One Uber. There is exactly one Uber in the village. And apparently, he’s on the way to the train station in Inverness, which is a ninety-minute drive away, to pick up his brother. I think this must be what it felt like to live in the 1800s. It’s a fifteen-mile walk from the castle to the village, so Chrissy said, but that’s from the entrance gate, not the kitchen door. There are cabs, of course, but they come from a nearby town. So I may as well wait until the guy with the Uber comes back. Meanwhile, I guess I’ll just order another of these, I think, waggling my glass to catch the attention of the bartender. A woman of indeterminable age and improbable hair colour.

I wonder if I’d look good with pink hair. I guess it would match my cheeks when I’m around Alexander.

Ah, Alexander. That ass. That frustrating, sexy, solid muscled ass. How did we go from I want you to give us a chance, my mind intones in its approximation of his deep baritone to, you may refer to me as your grace?

And you may kiss my ass.

I drain the remains of my beer because there’s a reason I’m drinking alone in the village pub. And that would be one Alexander Dalforth.

What have you got to lose Holland?

Respect. My self-respect. Other peoples.

And my heart.

“Another, hen?” The bartender, upon closer inspection, seems to be around my age.

I nod half-heartedly. I don’t feel like being a fluffy, happy hen today.

“You don’t look too sure.” The woman’s worried-looking eyebrows ride a little on her forehead. I don’t mean her eyebrows are especially worrying.

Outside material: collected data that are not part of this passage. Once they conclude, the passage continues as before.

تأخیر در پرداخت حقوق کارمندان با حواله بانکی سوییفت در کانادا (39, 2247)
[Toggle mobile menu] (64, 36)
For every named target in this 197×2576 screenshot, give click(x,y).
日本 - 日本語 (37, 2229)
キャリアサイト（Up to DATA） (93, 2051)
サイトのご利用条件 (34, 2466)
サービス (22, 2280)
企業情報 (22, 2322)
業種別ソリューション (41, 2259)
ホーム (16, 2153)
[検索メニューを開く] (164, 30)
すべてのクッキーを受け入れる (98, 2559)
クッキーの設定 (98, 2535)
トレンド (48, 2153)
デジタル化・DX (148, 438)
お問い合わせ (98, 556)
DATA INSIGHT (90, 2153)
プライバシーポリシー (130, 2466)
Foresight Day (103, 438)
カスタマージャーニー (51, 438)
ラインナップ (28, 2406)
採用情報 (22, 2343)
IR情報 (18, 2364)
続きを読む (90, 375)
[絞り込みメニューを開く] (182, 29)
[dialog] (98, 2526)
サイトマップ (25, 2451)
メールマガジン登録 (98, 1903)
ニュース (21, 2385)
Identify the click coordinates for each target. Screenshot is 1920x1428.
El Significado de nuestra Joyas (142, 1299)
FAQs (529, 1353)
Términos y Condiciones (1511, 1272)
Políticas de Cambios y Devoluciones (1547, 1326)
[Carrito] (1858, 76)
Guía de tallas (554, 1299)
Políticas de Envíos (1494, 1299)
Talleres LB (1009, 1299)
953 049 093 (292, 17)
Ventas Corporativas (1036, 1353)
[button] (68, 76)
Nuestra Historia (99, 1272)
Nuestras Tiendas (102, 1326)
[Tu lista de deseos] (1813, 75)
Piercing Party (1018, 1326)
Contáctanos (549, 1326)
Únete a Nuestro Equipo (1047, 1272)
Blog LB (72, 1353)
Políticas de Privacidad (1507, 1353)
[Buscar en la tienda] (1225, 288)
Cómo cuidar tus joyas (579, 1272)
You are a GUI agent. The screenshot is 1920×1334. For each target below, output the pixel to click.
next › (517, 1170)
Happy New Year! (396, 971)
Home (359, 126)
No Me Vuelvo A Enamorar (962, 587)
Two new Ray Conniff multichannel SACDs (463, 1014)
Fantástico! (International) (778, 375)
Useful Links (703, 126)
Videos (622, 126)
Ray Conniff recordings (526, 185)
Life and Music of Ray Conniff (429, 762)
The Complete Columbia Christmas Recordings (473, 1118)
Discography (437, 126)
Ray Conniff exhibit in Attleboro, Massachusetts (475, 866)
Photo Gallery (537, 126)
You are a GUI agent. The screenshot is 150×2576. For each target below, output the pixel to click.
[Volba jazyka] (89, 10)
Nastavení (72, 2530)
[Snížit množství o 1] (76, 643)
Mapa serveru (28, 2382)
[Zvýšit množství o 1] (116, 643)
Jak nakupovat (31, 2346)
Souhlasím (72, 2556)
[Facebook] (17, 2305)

I mean, they’re fierce, but it’s more that she looks a little worried for me. “Stella again, was it?”

“Yeah,” I say with a sigh. “I don’t have the brainpower for inspiration.”

I really don’t know what I’m doing here, other than I had to get out of the castle after Isla seemed to think she’d rescued me from her wicked brother’s clutches. In a way, I suppose she did save me. She saved me from being tongue fucked senseless.

So I guess she saved me from myself because the good Lord knows I have no self-control when it comes to her brother. Even when his ass-holey attitude raises its head in response to being thwarted.

To me leaving with Isla.

To me not listening to him.

To me not giving in.

We are unsuited in so many ways, yet he’s the only man who’s ever made me feel like I don’t know whether I’m coming or going.

So to speak.

I just need to make it clear to him I’m not interested.

Going. So going. But only temporarily today when I’d hitched a ride into the village with wee Sophie, who was heading home after work. I thought, well, I didn’t know what I thought at that point. I just needed to get away. So I’d bought cake and coffee in Kilblair’s only café, but when the woman who runs the café started to give me the stink eye that I thought I should find somewhere else to go so she could close up. Which left me the small grocery store or one of two pubs as the only places open.

“A half of wife beater, it is,” the bartender says, pulling out a fresh half-pint glass from underneath the bar.

“Wife beater?” I repeat, taking a look at the logo on the draft beer tap. Stella Artois. “Because the logo has a white background like a T-shirt?” I know, it’s a stretch—like cotton, ha—but it’s the only thing I can come up with.